评论- Answer 1 for Weaknesses and Questions

2024-11-20

Thank you for recognizing our work. We will address your questions below.

W1: Thank you for raising questions about the accuracy of our paper's contributions. We believe our core innovation lies in proposing a fundamentally different paradigm for direct modeling of higher-order structures. While models like QuinNet and ViSNet indeed introduced four or even five-atom interactions to enhance model expressiveness and accuracy, these methods essentially still focus on local representations of atomic nodes and chemical bonds, implicitly capturing higher-order features through complex combinatorial operations between atom-level tokens.

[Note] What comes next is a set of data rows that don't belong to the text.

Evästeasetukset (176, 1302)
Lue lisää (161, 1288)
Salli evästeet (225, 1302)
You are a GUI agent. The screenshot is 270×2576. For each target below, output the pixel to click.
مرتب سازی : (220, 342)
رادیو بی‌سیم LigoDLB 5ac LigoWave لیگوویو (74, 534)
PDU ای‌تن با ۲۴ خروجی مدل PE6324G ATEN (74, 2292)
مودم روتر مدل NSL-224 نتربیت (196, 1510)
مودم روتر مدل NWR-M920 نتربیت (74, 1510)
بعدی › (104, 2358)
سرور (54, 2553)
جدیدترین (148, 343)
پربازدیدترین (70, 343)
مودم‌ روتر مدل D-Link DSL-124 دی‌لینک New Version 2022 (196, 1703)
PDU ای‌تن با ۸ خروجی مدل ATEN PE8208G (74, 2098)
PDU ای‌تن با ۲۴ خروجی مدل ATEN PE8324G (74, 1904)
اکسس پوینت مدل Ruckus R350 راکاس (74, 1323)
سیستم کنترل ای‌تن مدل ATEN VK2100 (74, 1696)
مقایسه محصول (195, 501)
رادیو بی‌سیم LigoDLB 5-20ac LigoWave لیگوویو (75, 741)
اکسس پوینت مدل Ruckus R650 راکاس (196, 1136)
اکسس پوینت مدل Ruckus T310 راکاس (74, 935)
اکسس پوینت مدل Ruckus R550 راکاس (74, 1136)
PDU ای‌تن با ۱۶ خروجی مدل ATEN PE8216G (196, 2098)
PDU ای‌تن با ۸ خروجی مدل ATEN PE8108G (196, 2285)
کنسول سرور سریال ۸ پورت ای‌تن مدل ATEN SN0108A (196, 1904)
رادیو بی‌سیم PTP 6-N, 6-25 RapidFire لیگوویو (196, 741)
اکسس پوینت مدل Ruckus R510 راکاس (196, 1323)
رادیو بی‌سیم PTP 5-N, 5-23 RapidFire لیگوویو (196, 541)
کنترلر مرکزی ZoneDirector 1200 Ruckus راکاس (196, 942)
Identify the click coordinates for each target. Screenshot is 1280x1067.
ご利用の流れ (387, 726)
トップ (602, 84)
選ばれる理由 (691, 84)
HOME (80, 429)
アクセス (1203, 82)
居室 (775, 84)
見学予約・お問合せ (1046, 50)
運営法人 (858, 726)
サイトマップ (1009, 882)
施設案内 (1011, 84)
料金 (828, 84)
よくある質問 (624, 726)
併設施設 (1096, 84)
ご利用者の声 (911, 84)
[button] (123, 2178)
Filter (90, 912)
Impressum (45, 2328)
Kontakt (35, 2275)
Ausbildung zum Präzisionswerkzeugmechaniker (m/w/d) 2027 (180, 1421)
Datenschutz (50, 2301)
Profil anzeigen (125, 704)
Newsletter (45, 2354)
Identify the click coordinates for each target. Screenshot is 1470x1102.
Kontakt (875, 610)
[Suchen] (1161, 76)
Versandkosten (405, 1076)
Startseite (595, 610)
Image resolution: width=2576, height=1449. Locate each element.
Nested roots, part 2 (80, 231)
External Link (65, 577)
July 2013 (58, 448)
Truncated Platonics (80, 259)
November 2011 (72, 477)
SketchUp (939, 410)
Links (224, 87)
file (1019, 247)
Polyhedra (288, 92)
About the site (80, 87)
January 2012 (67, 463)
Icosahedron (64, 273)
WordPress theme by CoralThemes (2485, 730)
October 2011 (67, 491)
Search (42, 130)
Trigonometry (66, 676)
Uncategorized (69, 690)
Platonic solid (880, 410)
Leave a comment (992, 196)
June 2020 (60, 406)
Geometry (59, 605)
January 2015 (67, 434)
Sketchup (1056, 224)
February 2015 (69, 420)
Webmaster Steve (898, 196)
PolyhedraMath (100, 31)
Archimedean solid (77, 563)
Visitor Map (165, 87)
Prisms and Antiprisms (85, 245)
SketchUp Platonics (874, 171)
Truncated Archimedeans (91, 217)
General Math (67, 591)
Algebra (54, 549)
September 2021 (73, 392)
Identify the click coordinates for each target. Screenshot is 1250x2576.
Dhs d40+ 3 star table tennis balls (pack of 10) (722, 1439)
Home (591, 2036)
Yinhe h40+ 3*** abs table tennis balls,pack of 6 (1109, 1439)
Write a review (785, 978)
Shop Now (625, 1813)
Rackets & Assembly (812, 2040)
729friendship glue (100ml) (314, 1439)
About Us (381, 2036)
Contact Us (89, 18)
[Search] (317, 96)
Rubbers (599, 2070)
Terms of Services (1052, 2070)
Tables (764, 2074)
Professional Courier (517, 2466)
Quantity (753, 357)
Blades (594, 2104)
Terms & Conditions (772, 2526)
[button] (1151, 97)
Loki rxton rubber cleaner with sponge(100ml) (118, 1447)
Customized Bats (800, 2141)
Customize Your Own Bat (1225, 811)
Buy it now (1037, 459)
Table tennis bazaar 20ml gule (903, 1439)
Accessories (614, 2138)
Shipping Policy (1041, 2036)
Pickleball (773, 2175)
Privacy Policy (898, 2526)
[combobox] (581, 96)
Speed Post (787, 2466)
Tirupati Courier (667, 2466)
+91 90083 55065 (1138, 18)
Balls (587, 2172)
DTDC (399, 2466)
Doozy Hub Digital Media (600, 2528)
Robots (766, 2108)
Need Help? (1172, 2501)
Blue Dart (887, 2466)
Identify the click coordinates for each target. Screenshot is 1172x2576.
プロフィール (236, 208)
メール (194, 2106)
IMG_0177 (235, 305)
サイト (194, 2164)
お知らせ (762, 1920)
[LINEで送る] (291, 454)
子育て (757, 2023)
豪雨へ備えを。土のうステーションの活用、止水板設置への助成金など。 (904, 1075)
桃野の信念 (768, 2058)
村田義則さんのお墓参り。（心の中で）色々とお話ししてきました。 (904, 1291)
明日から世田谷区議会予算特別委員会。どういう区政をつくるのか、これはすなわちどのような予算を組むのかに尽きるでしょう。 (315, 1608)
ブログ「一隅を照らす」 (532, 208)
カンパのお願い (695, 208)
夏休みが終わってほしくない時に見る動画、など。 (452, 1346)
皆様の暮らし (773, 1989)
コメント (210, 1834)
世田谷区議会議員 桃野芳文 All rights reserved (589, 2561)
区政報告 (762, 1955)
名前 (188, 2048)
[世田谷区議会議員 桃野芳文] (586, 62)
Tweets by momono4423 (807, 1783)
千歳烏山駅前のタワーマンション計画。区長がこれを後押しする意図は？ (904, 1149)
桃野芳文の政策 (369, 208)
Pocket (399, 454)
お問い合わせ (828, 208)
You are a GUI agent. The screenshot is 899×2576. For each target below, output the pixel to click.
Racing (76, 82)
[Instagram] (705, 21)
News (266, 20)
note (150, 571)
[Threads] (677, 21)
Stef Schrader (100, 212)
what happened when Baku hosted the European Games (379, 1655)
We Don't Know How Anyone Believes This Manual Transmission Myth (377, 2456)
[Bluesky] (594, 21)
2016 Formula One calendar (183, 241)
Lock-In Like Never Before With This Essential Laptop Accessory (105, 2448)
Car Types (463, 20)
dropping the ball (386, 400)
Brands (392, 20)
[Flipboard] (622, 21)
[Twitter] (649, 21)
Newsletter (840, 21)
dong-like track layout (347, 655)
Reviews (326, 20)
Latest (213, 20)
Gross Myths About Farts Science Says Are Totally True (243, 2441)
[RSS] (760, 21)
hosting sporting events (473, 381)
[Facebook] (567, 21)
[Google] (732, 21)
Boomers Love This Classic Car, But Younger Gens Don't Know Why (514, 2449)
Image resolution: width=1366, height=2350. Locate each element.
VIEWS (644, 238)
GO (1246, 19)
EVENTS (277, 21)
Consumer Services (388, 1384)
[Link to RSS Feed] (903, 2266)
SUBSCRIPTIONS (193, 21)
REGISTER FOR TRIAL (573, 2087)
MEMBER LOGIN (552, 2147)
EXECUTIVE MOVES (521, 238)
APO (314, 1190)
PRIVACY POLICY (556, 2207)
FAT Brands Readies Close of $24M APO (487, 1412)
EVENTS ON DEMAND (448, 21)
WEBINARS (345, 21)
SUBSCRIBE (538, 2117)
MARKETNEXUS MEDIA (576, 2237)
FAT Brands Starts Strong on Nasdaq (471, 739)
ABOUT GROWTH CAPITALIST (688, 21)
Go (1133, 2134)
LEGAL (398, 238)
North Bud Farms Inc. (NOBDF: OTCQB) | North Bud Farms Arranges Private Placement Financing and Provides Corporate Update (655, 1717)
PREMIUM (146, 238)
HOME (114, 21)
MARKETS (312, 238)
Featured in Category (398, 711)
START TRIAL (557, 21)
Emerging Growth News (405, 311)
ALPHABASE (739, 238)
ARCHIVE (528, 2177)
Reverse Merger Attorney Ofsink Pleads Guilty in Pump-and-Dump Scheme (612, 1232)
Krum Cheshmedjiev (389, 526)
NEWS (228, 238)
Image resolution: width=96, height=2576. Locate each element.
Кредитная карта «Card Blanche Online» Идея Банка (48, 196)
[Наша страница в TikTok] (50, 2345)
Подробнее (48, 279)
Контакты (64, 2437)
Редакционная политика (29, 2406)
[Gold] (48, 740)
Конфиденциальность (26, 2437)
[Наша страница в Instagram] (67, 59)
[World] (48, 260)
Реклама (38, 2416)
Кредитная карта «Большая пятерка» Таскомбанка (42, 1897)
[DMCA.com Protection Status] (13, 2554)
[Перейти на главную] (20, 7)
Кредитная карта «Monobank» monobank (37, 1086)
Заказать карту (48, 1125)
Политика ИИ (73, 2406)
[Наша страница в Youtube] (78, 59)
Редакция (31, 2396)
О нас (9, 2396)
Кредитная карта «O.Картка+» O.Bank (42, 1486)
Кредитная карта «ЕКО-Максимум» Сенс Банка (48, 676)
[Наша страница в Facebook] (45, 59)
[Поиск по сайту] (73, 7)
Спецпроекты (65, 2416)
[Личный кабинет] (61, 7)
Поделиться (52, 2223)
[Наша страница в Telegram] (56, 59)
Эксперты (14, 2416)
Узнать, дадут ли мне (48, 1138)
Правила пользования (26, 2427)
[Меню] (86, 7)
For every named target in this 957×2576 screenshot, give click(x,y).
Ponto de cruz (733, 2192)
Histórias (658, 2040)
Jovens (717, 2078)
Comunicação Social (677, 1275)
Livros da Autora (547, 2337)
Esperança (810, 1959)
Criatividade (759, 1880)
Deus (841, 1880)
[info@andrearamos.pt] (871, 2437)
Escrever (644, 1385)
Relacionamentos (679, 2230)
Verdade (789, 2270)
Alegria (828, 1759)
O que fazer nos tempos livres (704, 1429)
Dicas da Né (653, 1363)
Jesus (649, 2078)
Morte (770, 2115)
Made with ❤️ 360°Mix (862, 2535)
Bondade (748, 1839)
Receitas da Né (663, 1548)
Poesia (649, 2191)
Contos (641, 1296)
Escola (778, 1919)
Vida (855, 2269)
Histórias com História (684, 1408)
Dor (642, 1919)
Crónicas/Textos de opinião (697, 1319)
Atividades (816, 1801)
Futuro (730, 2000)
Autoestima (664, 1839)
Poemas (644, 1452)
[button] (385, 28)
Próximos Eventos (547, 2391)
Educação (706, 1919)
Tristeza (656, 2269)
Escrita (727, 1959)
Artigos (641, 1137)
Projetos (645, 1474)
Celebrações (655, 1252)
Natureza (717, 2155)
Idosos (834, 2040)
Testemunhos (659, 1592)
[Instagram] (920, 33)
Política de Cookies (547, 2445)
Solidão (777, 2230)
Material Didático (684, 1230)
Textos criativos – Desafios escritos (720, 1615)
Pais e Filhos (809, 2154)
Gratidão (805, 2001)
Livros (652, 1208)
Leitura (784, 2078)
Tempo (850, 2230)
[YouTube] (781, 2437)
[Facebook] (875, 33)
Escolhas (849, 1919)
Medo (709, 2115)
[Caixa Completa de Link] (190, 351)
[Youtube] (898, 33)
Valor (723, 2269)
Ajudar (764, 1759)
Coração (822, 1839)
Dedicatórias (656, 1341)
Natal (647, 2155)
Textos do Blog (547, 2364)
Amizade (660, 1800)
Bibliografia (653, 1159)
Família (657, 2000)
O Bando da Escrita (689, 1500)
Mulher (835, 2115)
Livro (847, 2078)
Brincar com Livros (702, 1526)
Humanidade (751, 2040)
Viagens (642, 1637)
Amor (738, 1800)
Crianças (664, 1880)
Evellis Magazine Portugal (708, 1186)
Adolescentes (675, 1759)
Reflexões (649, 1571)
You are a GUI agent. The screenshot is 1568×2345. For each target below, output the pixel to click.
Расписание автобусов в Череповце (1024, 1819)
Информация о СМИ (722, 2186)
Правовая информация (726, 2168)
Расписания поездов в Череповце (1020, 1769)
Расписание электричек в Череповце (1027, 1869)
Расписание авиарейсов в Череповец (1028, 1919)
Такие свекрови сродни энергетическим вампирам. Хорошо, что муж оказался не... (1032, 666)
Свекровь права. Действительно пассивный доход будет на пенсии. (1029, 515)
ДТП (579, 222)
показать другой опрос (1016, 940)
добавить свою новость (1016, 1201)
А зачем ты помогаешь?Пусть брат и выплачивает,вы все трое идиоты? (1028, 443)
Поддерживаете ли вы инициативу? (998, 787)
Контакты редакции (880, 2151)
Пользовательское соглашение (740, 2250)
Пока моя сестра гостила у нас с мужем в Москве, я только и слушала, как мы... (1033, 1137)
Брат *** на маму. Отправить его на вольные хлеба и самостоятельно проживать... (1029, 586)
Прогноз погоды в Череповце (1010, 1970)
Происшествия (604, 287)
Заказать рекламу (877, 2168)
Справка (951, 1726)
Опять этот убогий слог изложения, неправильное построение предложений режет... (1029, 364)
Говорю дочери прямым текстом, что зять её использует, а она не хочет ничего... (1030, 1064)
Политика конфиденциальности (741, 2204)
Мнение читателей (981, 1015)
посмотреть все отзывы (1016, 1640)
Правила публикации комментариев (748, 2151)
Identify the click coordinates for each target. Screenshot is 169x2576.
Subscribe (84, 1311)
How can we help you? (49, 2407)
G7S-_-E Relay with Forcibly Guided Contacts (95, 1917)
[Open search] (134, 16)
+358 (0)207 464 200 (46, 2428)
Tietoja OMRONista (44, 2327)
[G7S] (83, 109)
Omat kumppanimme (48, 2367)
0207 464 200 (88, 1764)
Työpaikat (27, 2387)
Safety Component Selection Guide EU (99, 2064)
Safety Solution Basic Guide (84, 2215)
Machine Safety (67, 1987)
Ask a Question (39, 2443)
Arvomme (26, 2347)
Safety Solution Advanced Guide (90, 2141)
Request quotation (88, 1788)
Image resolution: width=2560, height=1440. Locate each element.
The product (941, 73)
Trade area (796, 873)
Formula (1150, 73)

In contrast, our approach directly transforms higher-order graph structures into independent token representations, enabling the model to directly learn and represent structural patterns in molecules, which is crucial for model interpretability and effective utilization of expert prior knowledge. From an information propagation perspective, in traditional methods, higher-order structural information (such as four-body and five-body interactions) must propagate gradually along the graph topology, creating significant information bottlenecks. As TGT research points out, even information exchange between adjacent embeddings is restricted. Our method, through direct structural token representation, not only avoids this bottleneck but also enables efficient access and utilization of these key higher-order information by all graph nodes, providing a more effective framework for learning molecular structural information.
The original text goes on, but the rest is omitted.